## [REQUIRED TASK]
Extract the data between the lines holding "Where should I" and "Action: click(x=309, y=154)", inclusive, repeating those lines exactly and omitting the pictures.

## [GIVEN RECORDS]
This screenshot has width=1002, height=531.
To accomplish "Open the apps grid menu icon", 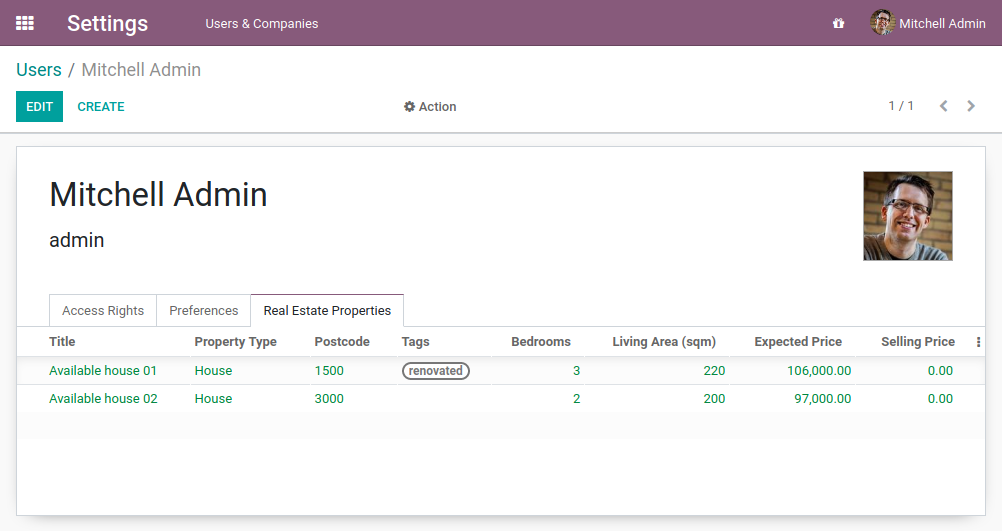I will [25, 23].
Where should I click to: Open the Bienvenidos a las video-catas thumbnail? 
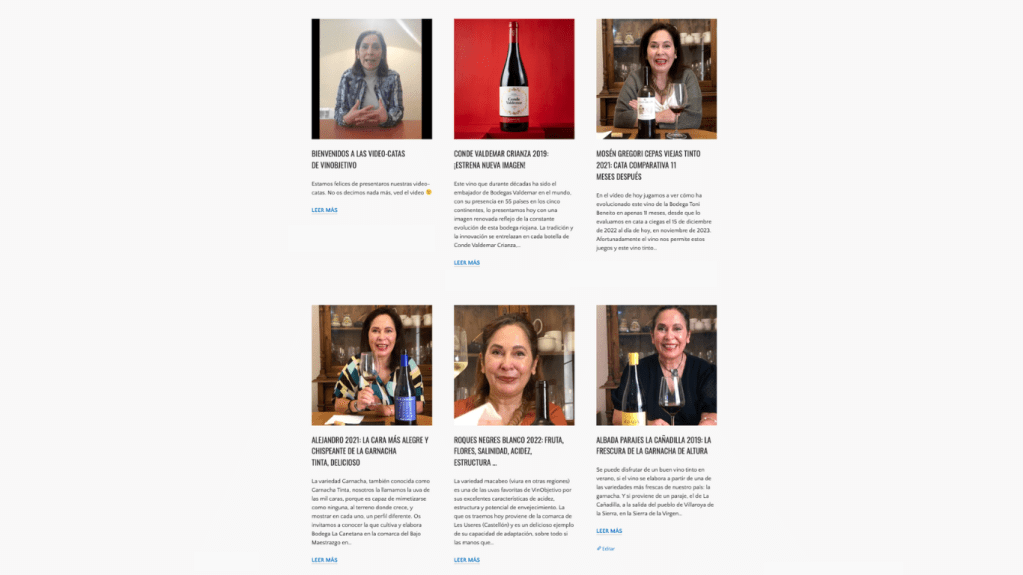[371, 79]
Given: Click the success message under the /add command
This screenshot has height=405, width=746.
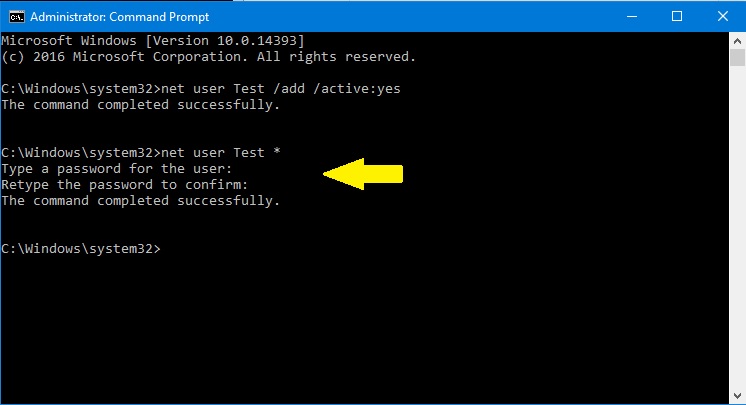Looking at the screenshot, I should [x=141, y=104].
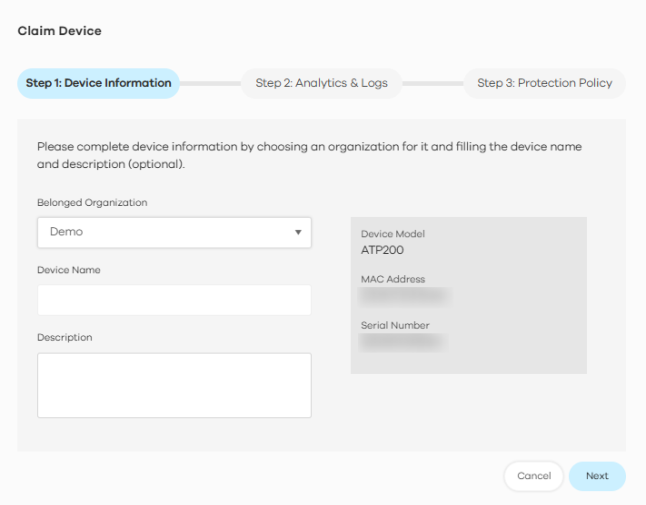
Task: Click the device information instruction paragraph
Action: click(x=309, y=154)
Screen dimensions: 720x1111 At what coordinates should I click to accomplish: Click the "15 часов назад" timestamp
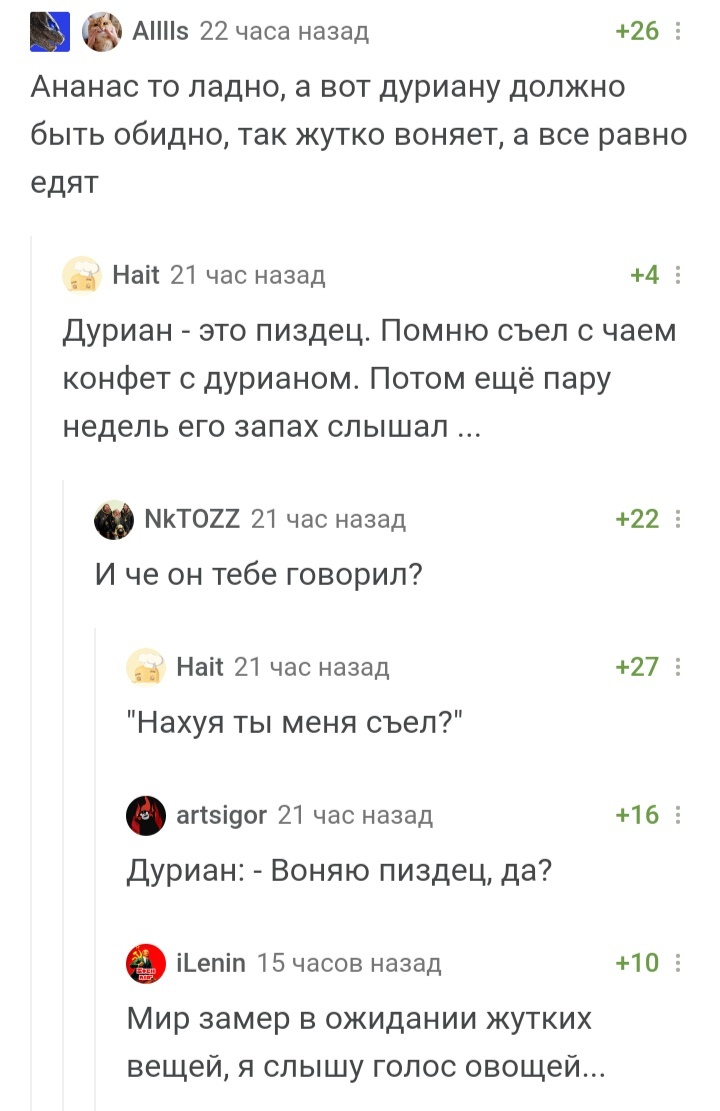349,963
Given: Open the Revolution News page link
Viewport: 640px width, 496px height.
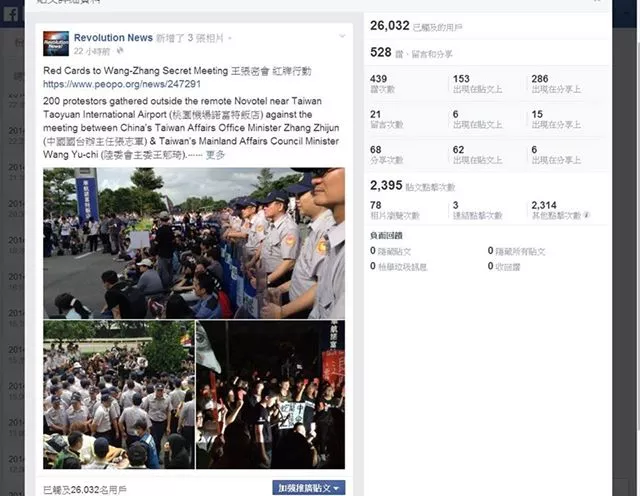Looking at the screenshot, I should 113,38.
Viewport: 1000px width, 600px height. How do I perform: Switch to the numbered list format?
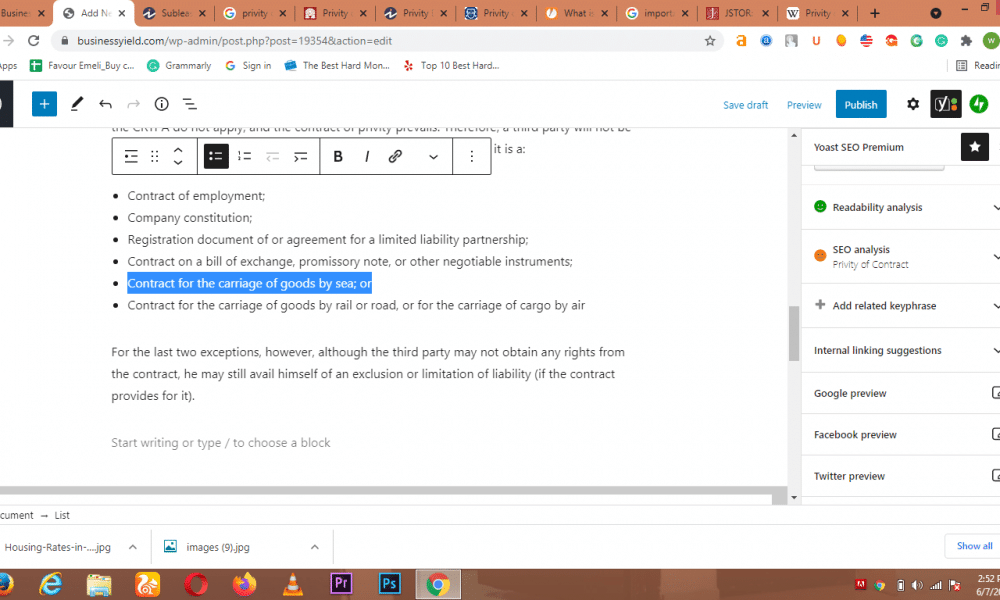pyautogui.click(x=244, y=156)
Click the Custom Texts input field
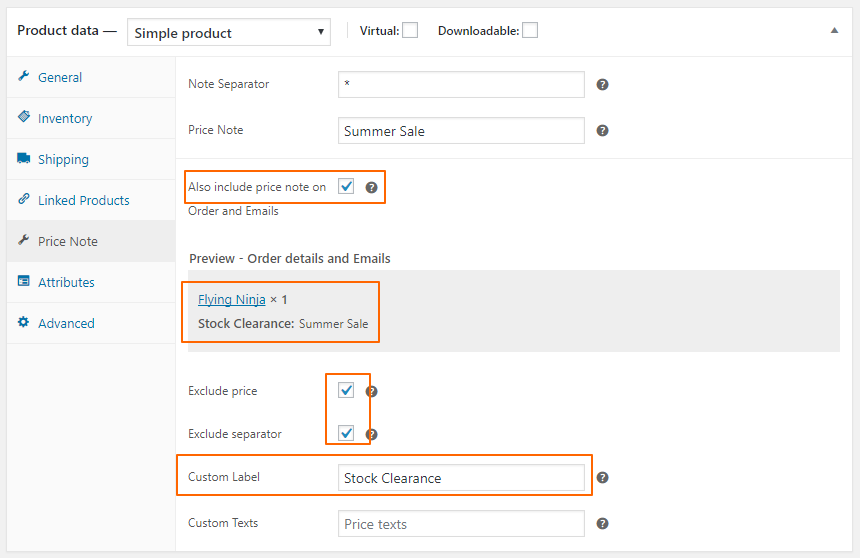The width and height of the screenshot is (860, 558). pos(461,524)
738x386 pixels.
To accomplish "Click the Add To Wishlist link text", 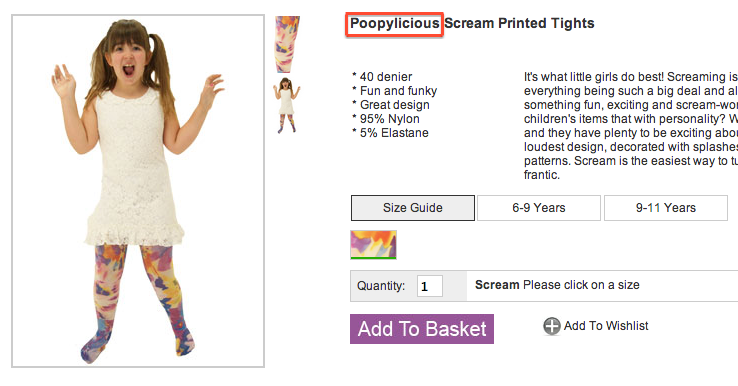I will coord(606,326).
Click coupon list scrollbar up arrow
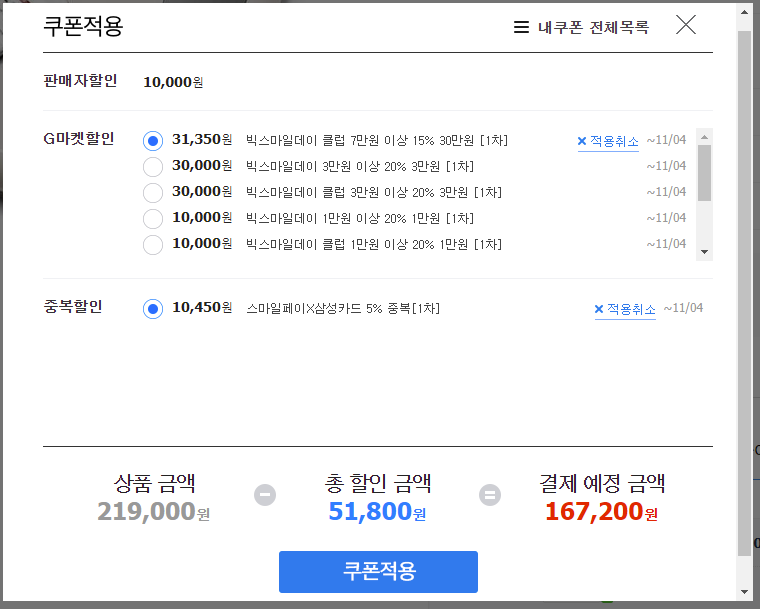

## [FINISHED EXERCISE]
Where should I click to: Open the Bienvenidos a las video-catas thumbnail? 
[371, 79]
Given: Click the success message under the /add command
This screenshot has height=405, width=746.
Looking at the screenshot, I should [x=141, y=104].
Task: Click the device information instruction paragraph
Action: click(x=309, y=154)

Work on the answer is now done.